The residential area
Stationary cars and a biker are clearly visible on a quiet street amongst residential buildings. The biker is visible thanks to the small patch of sun, but it would be less clear in the nearby shadow. Whereas they would always be clear with the LiDAR.
The open road
The point cloud sees clearly a car, a tram, a pavement, the road markings, the tram track, a pedestrian on the pavement, a wall on the side of the pavement. Note the pedestrian is not clearly seen in the image, due to the low contrast between colors of their cloths and the fence.
The city center
The point cloud sees the van on the left, the tram tracks, the biker crossing the train tracks, the vases of flowers, the persons sitting on a bench, the persons waking and those talking in front of the shop, the poles with traffic signs.

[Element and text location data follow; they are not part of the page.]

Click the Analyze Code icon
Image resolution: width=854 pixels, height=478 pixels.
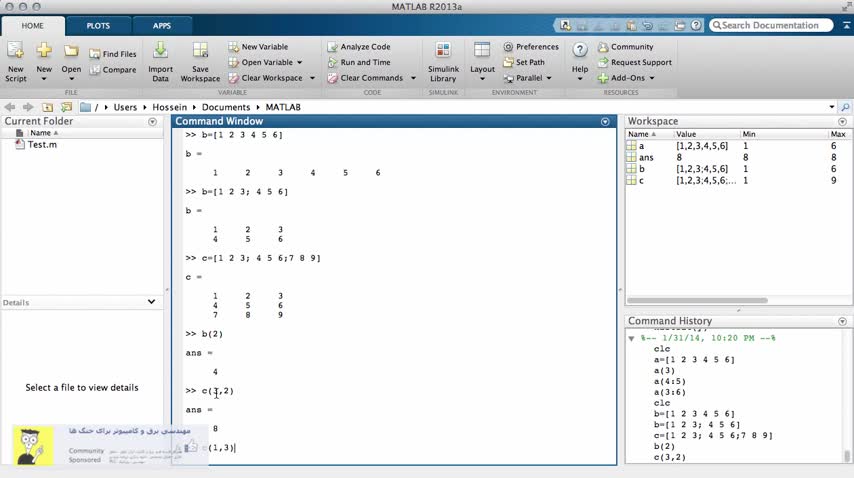pos(333,47)
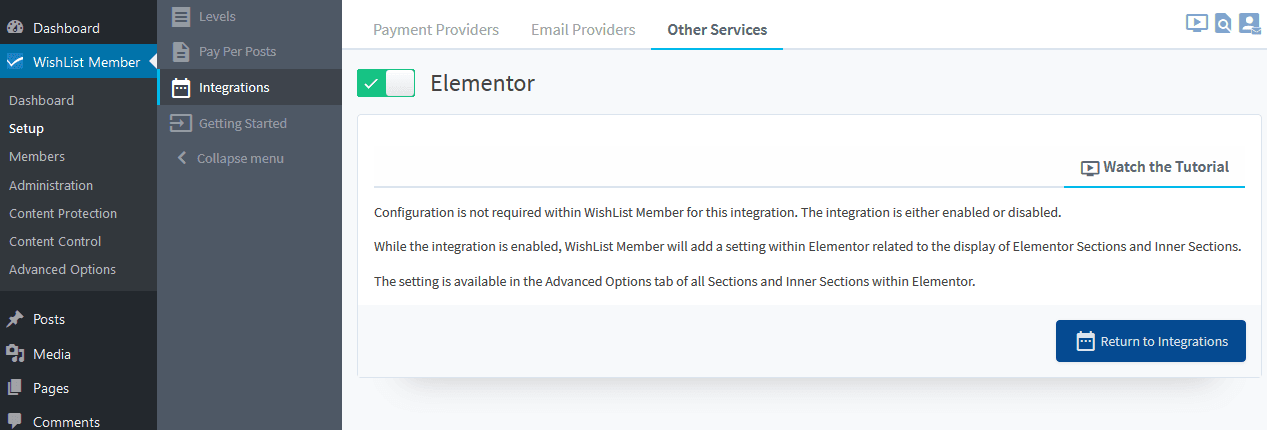The width and height of the screenshot is (1267, 430).
Task: Toggle the Elementor integration switch off
Action: click(386, 84)
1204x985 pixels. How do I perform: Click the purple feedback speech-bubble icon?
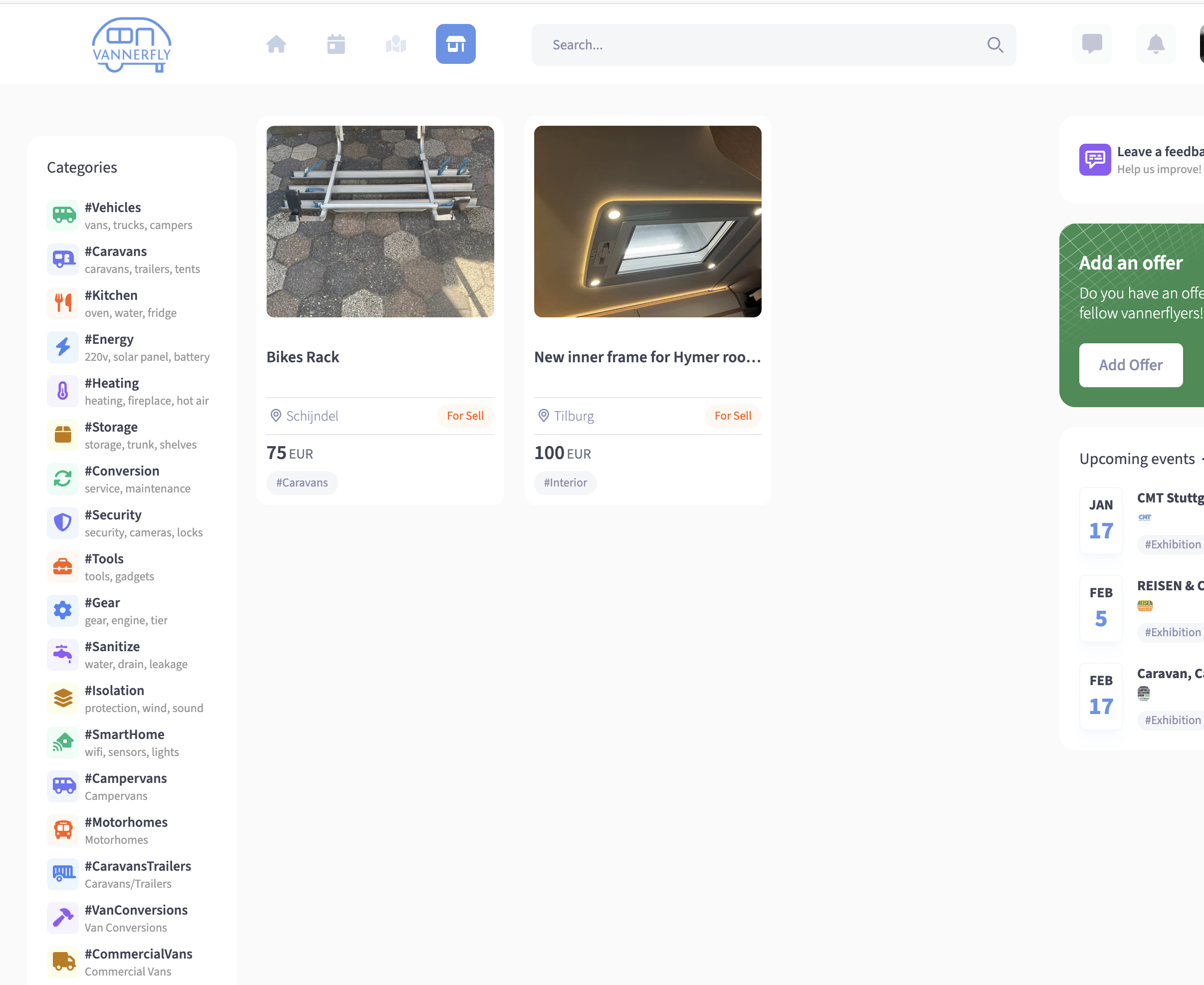point(1096,160)
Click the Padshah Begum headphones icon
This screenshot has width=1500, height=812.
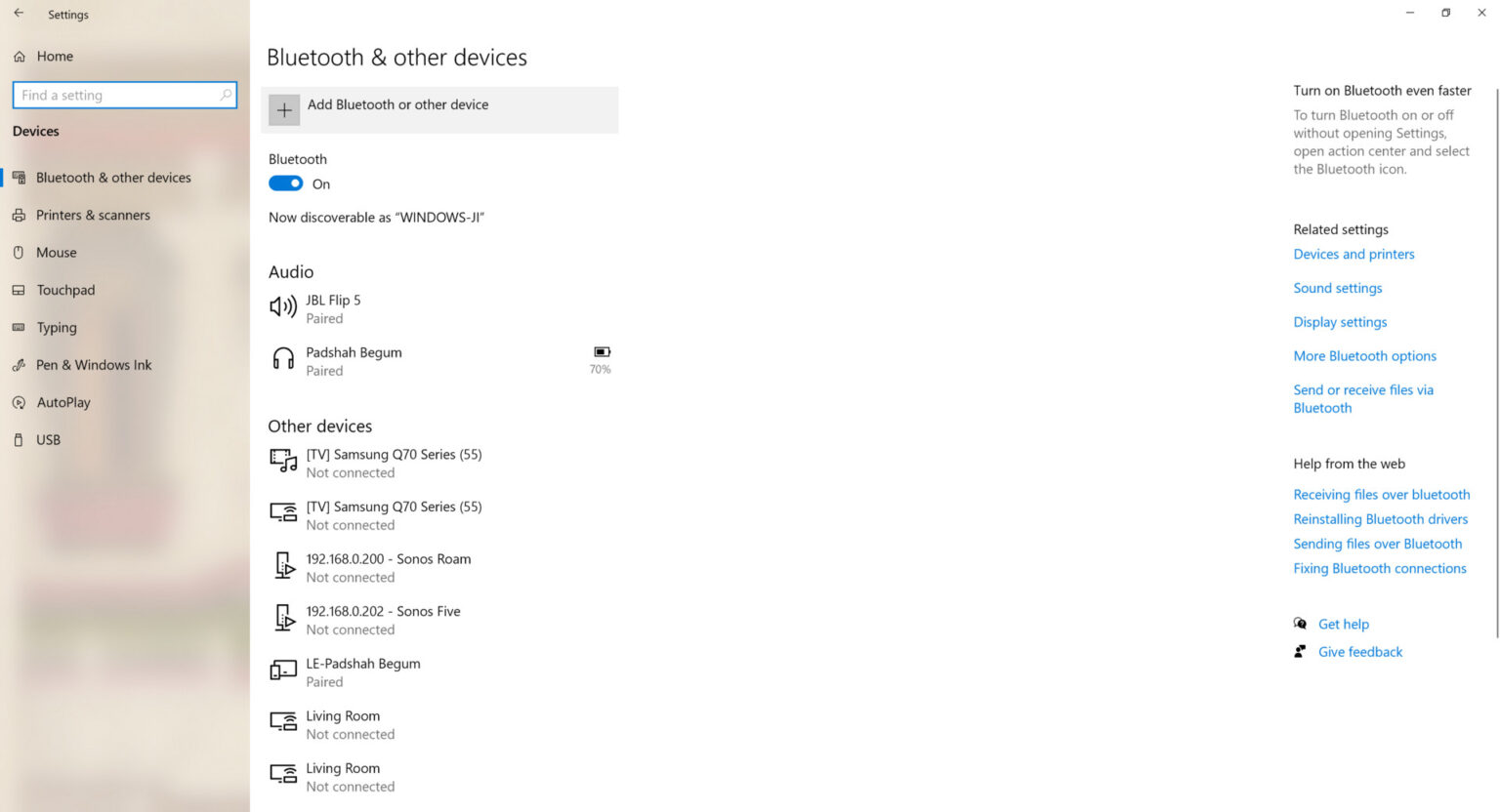point(283,359)
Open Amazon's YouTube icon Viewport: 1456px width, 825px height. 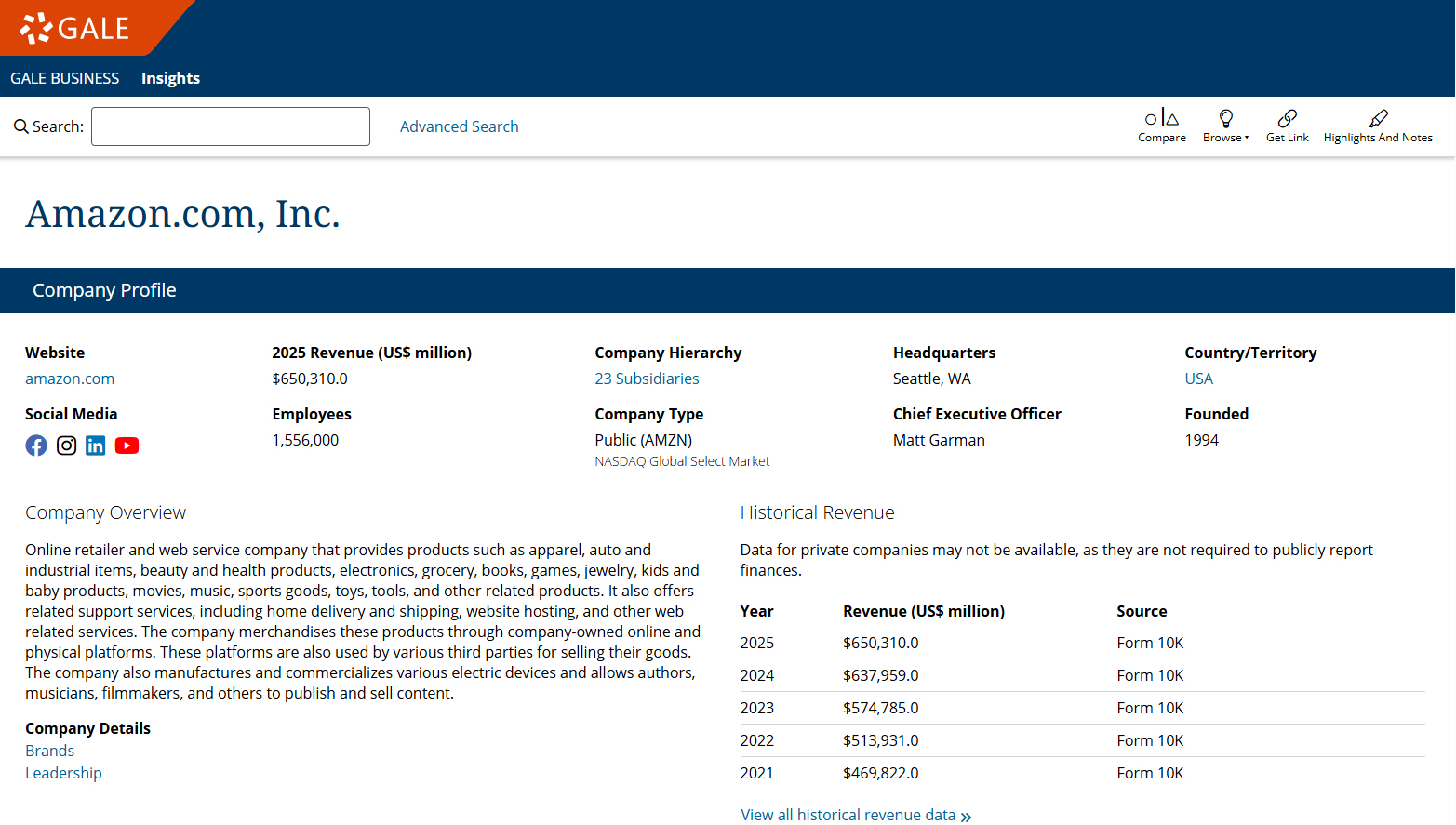[127, 446]
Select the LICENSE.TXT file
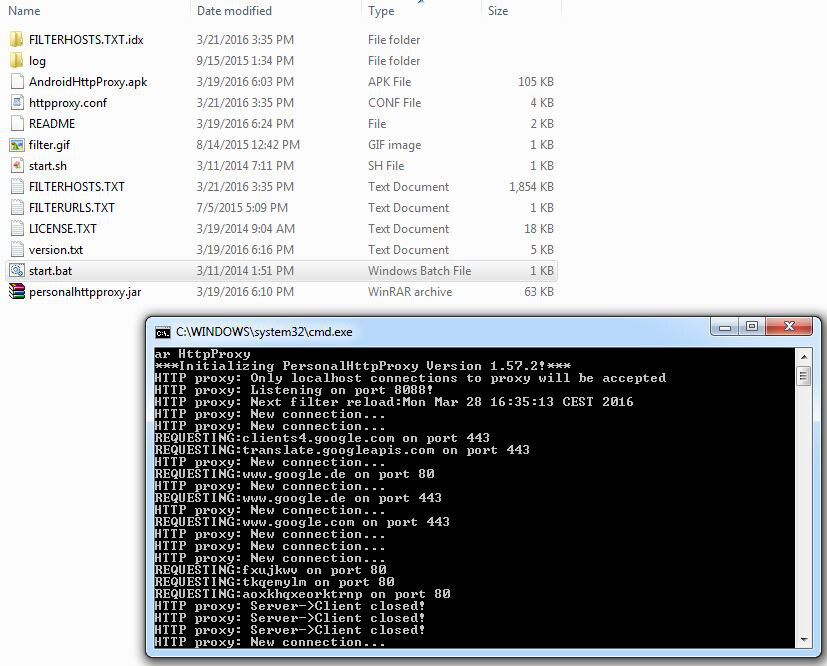 point(62,229)
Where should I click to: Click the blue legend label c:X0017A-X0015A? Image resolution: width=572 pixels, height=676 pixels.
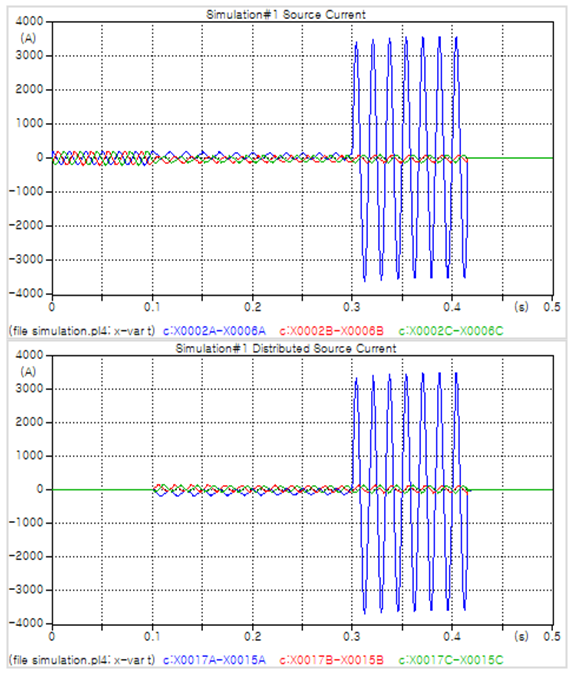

We note that in general it is easier to detect objects in point clouds, than it is to identify correctly their type. An image can identify easily what object is in it, but it is more complicated to build a bounding box around the object.
Teraki has built such a sensor fusion, running live on automotive grade hardware (NXP Bluebox). Furthermore, both point clouds and images are compressed also in real time. For images, the regions of interest marked by the bounding boxes arriving from the point cloud are kept at very good resolutions, while the non-interesting regions are compressed more heavily. Overall, the size of the image is reduced. Teraki demonstrates real-time data reduction and processing of images and point clouds at the same time (sensor fusion).